Национальность славянская тоже сильно интересовала его (чего не случалось ни с одним из тогдашних русских художников). Он пишет брату в начале 1846 года: „Чижов уже третий раз спрашивает меня: не поедешь ли ты нынешним летом с ним по славянским землям исследовать строения в отечестве Кирилла и Мефодия? Ему, как литератору, многое множество там рудников; мне, как живописцу, готовящему создать иконный род, а тебе, кажется, нужно бы тоже знать, как строились церкви, не монферрановские, а наши“.
Но, может быть, еще удивительнее с его стороны то, что он в 1846 году написал своему приятелю, профессору Шевыреву, про Карамзина. По его требованию, ему выслали в Рим два сочинения: „Повествование о России“ Арцыбашева — писателя вовсе не талантливого, но просто, наивно и верно излагавшего русскую историю словами летописи, и вместе — историю Карамзина. Что же, как нашел Иванов эти книги? Он пишет Шевыреву. „Вы против Арцыбашева? Я не знаю, что тут сказать, а мне он нравится более Карамзина. Пока я думаю, что художнику нужны материалы, как они существуют. У Карамзина прекрасным русским слогом, очень вежливо и учтиво, выглажены все остроты, оригинальности и резкости, так что все, что сзади текста, в конце книги (выписки из летописей), то лучше самой книги. Извините, пожалуйста, что я пустился говорить с вами дерзко. Но, право, это только порывы русского к истине“. И это писано и думано 35 лет тому назад!

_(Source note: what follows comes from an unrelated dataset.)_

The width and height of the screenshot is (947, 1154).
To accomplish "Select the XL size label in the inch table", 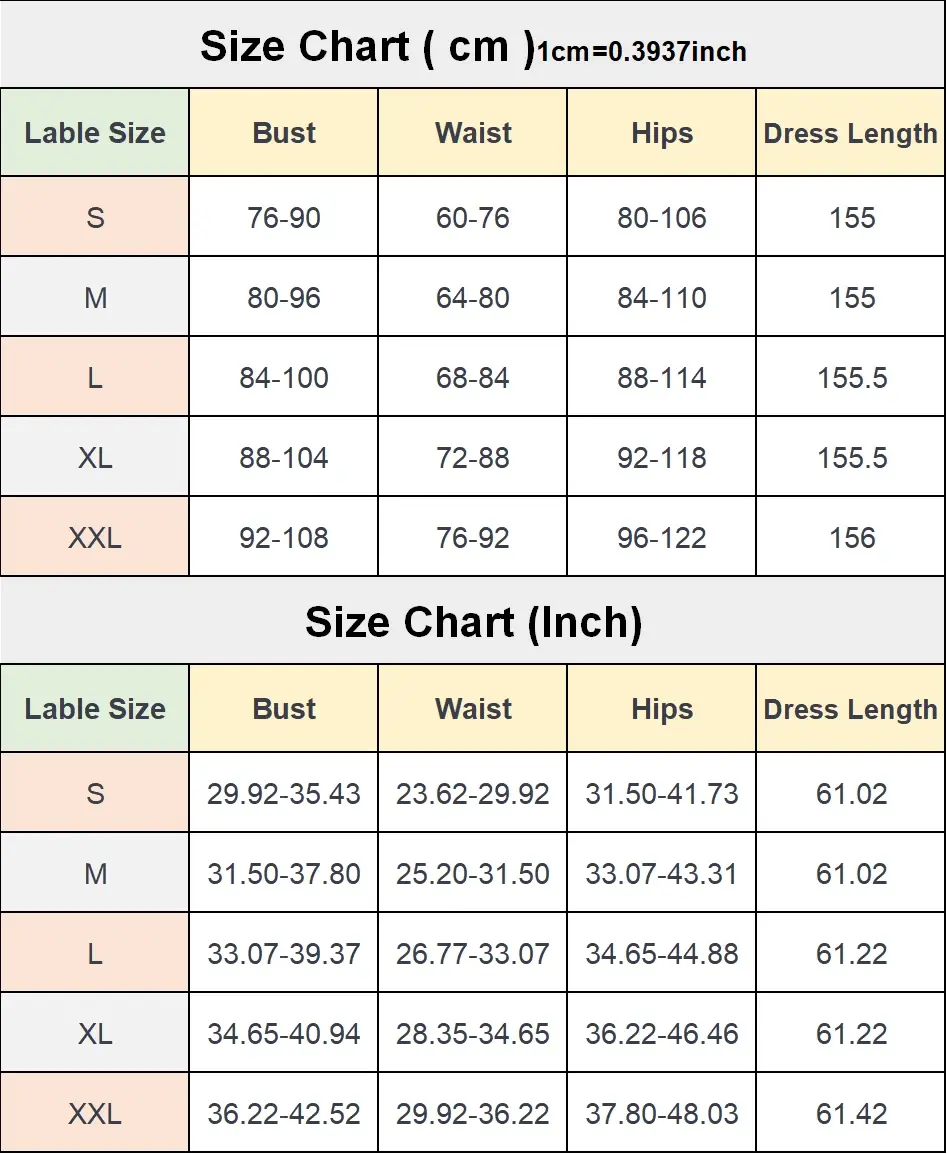I will pos(95,1034).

Кто еще из наших художников не то что тогда, но даже и теперь, стал бы хлопотать о значении Карамзина, стал бы так глубоко вникать в самую сущность наших потребностей от русской истории и так верно определять уже сделанное?
Да, но все это потому, что у живописца Иванова, даром что он должен был доходить до всего сам, и что все ему (говоря словами его отца) „доставалось с боя“, у Иванова, кроме таланта и ума, была в молодости еще одна мысль в голове, которой не было в голове ни у одного русского художника — это мысль о народности. Казалось бы, эта мысль всего дальше должна бы быть у человека, который во всю жизнь только и брал сюжеты, что из библии, у художника, который всю жизнь высшими образцами своими считал Рафаэля и Леонардо да Винчи, т. е. идеалистов по преимуществу, никогда и во сне не видавших ничего национального, другими словами-действительно существующего в природе в живой действительности. Но в том-то и дело, что Иванов всю жизнь, на деле, работая кистью на полотне, шел гораздо дальше всех им самим проповедуемых теорий и систем. Он воображал себе высшим блаженством и венцом всей своей деятельности — приблизиться к лучшим итальянским художникам XVI века, а сам, на деле, разламывал их рамки и устремлялся к таким далеким горизонтам формы, мысли и чувства, о каких те, по условиям своего времени, не способны были и мечтать. Повидимому, он во многом и сам не сознавал всей важности иных своих идей. Они сидели у него в голове безотчетно, невольно; он их высказывает словно вскользь, не останавливается на них и не развивает их.
Так, например, едва приехав в Италию, в 1831 году, 25-летним молодым человеком, он, придя в галлерею Питти, во Флоренции, и восхищаясь разными картинами, вдруг хвалит „Юдифь“ Бронзино — за что? За то, что в ее лице все совмещается, все редкие достоинства: правильность, красота, „нация“. Может быть, он тут несколько ошибался: эта картина, под видом Юдифи представляющая только злую и красивую любовницу живописца Бронзино, ничуть не могла служить олицетворением действительного еврейского типа. Но для нас, в настоящем случае, не картина Бронзино важна, а то, что юноша-Иванов искал уже в ту минуту того, чего никто, кроме него, не искал тогда: национального исторического типа в картине. В 1835 году во время путешествия по средней и северной Италии, Иванов замечает про старого Франческо Франчиа, „патриарха живописи болоньезской“, что если он не может считаться наряду с величайшими живописцами, то, по крайней мере, стоит тотчас за ними: „его картины не только носят неразвратный стиль, отделку неразлучную с правдой, но и отпечатки физиономий и сероватого колорита лиц своей нации“. Кажется, раньше нашего Иванова никто еще не отмечал в чудесном болонском живописце XV века, полном, как и сам Иванов, чувства, этой важной черты, и не относил ее к числу лучших его достоинств.